Saved data entries:
···
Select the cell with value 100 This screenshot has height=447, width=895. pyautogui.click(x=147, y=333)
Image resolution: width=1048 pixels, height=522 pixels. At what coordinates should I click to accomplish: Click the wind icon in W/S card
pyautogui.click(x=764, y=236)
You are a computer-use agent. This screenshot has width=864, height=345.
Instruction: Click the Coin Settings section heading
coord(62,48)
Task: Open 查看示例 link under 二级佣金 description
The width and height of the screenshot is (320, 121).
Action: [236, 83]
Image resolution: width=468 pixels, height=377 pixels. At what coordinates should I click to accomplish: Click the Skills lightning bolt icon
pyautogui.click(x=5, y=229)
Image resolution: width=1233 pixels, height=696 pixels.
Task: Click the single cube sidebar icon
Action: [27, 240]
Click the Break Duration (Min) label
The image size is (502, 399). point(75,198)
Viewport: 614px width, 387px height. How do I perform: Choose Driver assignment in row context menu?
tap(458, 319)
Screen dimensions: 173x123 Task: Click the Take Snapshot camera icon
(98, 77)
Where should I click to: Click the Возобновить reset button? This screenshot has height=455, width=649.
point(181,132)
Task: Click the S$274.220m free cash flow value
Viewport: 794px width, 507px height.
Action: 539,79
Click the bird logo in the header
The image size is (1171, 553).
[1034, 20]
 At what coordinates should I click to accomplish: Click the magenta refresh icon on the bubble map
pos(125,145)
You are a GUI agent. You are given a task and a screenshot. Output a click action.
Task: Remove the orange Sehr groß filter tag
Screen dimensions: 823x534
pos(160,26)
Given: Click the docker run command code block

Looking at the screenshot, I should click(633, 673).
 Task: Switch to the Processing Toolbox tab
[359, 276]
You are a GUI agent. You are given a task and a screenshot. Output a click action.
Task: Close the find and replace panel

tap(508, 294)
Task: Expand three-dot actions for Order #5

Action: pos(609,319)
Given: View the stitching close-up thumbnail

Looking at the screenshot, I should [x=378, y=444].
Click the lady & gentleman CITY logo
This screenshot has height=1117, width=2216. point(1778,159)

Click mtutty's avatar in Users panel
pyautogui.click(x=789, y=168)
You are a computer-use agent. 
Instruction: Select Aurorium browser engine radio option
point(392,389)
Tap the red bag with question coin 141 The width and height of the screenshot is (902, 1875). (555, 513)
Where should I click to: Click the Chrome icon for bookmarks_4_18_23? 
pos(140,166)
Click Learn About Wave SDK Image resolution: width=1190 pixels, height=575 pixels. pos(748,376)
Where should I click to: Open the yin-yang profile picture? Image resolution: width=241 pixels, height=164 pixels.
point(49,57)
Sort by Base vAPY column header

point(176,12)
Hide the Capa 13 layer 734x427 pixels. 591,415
···
Whenever the word "with" appears in a line above, copy that line.

Select the cell with value 100 This screenshot has height=447, width=895. pyautogui.click(x=147, y=333)
Tap the red bag with question coin 141 The width and height of the screenshot is (902, 1875). (555, 513)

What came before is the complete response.